Records shown:
☆ ☆ ☆ ☆ ☆
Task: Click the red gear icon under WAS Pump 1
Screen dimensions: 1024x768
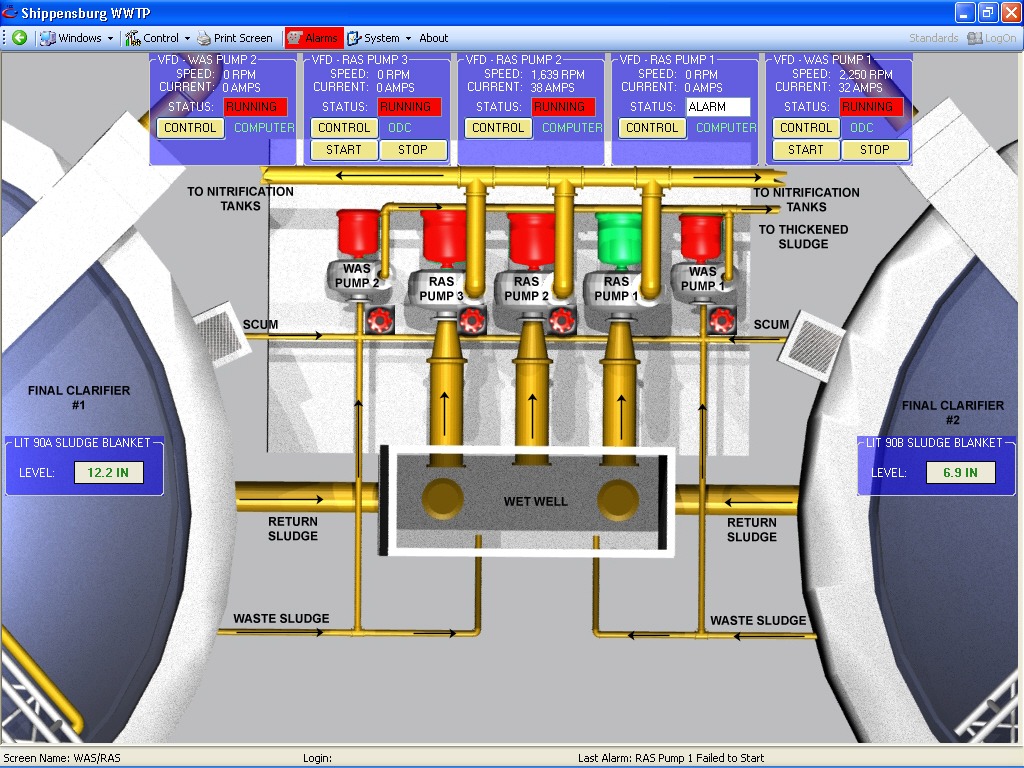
☆ ☆ ☆ ☆ ☆
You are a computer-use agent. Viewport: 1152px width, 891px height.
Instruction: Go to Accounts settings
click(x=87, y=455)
☆ ☆ ☆ ☆ ☆
Prompt: Repeat, character for character, the lines of the material above from the line with "Task: Click the" through the line with "Screen dimensions: 1024x768".

Answer:
Task: Click the red gear icon under WAS Pump 1
Screen dimensions: 1024x768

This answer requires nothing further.